In this paper, we proposed a new method that utilizes an extended localized fuzzy ACM to segment brain tumors in MR images. Compared to the previous ones, the proposed fuzzy ACM provides a separate class for dark tissues and the other dark parts of brain MR images, so that it leads to better performance in cases where there are large amounts of dark regions. Moreover, to preserve the accuracy along with reducing the computational time, the segmentation process begins based on SPs and ends based on pixels and consequently, it makes the method more appropriate for BTS in consecutive slices of 3D MR volume data. On the other hand, experimental results show that utilizing SPs helps to have a better initialization and also makes the method more robust against the location of the initial contour and size of the localization parameter, r. Finally, Comparative experiments on the BRATS 2013 and 2019 datasets have demonstrated the advantages of the proposed BTS method over other related methods.

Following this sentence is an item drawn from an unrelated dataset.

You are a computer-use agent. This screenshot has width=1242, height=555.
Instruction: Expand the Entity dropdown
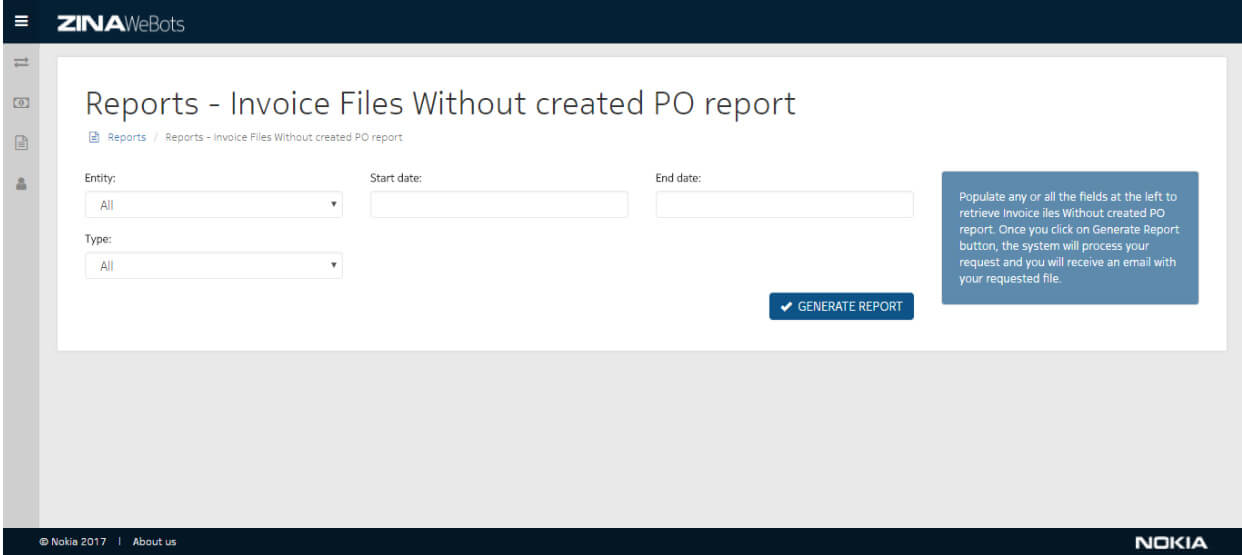pos(214,205)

It should be noted that the extended fuzzy energy function of the proposed ACM makes it able to be used in other modalities as well, such as computed tomography scans and ultrasounds which also have considerable dark areas.

Optimizing the proposed method and extending the developed method to accurately segment different tissues of brain tumors is another idea that this potential is currently under consideration in our research efforts.